Attacking new chemical precursors and lethal narcotics

A superseding indictment in the Southern District of Ohio alleges that, since at least 2022, Tipp City resident Eric Michael Payne bought kilogram shipments of cutting agents from China-based vendors purporting to be pharmacies or chemical companies, then mixed and resold those agents—at times directly with fentanyl—for street distribution in southern Ohio. Two alleged U.S. co-conspirators are named: AuriYon Tresean Rayford, 24, of Tipp City, and Ciandrea Bryne Davis, 39, of Atlanta.

Prosecutors say the Chinese companies openly marketed “protonitazene” and “metonitazene”—Schedule I nitazenes with estimated potencies roughly 100 and 200 times morphine—and pushed veterinary agents such as medetomidine and xylazine as “cut.” Payments flowed via cryptocurrency to wallets controlled by overseas brokers, then through layered accounts to foreign banks. The filing also details sales of tablet presses and other equipment to facilitate fentanyl cutting and pill-making.

Charged companies are Guangzhou Tengyue Chemical Co., Ltd.; Guangzhou Wanjiang Biotechnology Co., Ltd.; Hebei Hongjun New Material Technology Co., Ltd.; and Hebei Feilaimi Technology Co., Ltd. Named individual brokers include Xiaojun Huang and Zhanpeng Huang, who Treasury simultaneously sanctioned under counternarcotics authorities.

Counts include conspiracy to distribute and possess with intent to distribute 400 grams or more of fentanyl mixture, possession with intent to distribute, maintaining a drug-involved premises, evidence tampering, and international money-laundering conspiracy. Payne and Rayford made initial appearances Wednesday and pleaded not guilty.

Minutes after DOJ’s announcement, the Treasury Department rolled out sanctions on Guangzhou Tengyue and representatives Xiaojun Huang and Zhanpeng Huang, underscoring a synchronized law-enforcement and financial-pressure playbook against China-based suppliers feeding U.S. overdose deaths.

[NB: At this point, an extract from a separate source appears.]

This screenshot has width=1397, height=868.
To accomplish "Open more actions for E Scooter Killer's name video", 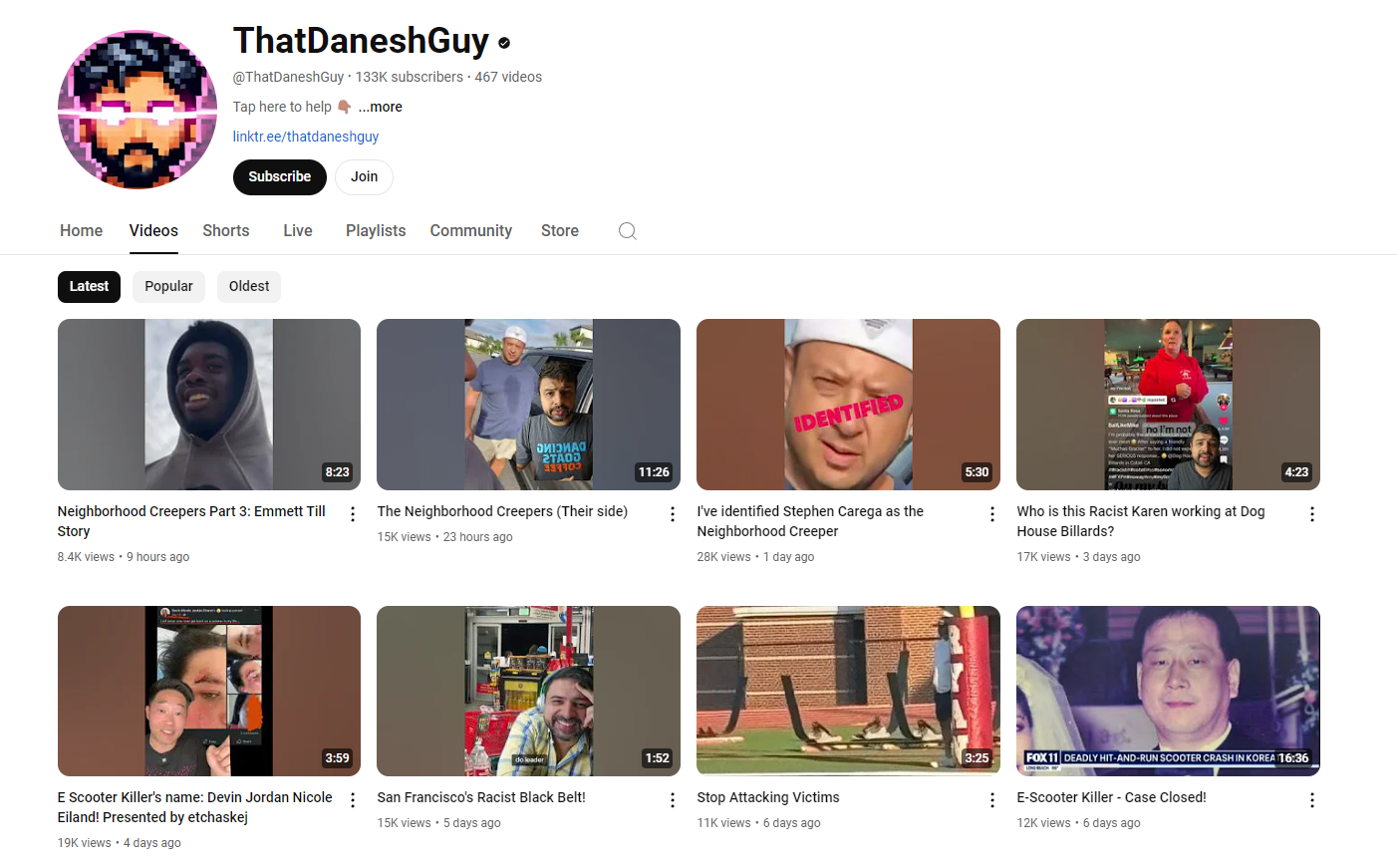I will tap(353, 800).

That campaign has widened in 2025: In February, the State Department —implementing Executive Order 14157 — designated eight “international cartels and transnational criminal organizations,” including CJNG, Sinaloa, and Venezuela’s Tren de Aragua, as Foreign Terrorist Organizations and Specially Designated Global Terrorists. The move unlocked material-support charges and expanded sanctions. In May, DOJ brought the first material-support-to-terrorism case tied to CJNG, alleging grenade supply and smuggling.

Dayton sits at the junction of Interstates 70 and 75—a central distribution hub for the Midwest—suggesting the new indictment is aimed at severing Chinese cutting-agent pipelines that turn kilogram-scale fentanyl into mass-market pills bound for American communities.